● **ASSIGNMENT**
Print, in exact form, the lines below from the one containing "Select the Edges sidebar icon" through the one containing "Task: Click the blue 新北市政 footer link", and omit all others.

(Collected data entries)
....................

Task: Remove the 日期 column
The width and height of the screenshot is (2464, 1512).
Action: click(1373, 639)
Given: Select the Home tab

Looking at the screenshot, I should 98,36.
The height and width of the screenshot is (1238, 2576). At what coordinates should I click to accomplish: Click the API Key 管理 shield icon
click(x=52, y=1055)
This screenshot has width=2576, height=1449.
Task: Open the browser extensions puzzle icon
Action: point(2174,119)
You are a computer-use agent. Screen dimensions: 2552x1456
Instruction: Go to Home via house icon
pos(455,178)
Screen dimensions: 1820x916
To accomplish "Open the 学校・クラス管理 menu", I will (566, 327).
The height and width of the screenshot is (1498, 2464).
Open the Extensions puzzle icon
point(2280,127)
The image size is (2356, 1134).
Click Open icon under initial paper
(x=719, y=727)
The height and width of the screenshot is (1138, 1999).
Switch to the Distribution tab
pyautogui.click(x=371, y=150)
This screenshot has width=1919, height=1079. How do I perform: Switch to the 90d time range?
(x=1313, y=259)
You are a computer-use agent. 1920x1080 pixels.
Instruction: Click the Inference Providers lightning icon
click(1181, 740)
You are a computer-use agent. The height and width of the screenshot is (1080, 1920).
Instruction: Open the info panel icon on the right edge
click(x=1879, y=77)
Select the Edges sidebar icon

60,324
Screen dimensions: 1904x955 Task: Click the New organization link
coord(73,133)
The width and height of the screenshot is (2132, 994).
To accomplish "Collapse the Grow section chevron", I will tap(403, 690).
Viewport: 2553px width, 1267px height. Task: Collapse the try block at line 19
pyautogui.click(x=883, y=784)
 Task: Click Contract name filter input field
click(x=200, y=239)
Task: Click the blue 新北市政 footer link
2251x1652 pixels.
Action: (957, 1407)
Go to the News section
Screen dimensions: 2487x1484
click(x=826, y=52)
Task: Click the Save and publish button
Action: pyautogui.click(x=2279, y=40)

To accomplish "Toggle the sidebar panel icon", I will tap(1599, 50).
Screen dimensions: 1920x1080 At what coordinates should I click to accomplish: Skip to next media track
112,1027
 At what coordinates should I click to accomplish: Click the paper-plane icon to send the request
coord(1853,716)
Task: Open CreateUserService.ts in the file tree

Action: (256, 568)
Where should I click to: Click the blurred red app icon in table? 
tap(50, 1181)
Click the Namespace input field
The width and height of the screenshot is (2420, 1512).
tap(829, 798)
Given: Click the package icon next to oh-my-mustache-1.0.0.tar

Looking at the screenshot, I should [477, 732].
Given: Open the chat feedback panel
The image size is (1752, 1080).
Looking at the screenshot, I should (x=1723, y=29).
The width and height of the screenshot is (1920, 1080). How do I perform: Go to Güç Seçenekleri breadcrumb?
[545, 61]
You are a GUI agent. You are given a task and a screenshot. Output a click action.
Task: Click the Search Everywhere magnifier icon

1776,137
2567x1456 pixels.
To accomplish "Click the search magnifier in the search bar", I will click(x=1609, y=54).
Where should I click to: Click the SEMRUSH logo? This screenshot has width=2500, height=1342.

....................

● **EXERCISE RESPONSE**
Select the Edges sidebar icon

60,324
Screen dimensions: 1904x955 Task: Click the New organization link
coord(73,133)
The width and height of the screenshot is (2132, 994).
To accomplish "Collapse the Grow section chevron", I will tap(403, 690).
Viewport: 2553px width, 1267px height. Task: Collapse the try block at line 19
pyautogui.click(x=883, y=784)
 Task: Click Contract name filter input field
click(x=200, y=239)
Task: Click the blue 新北市政 footer link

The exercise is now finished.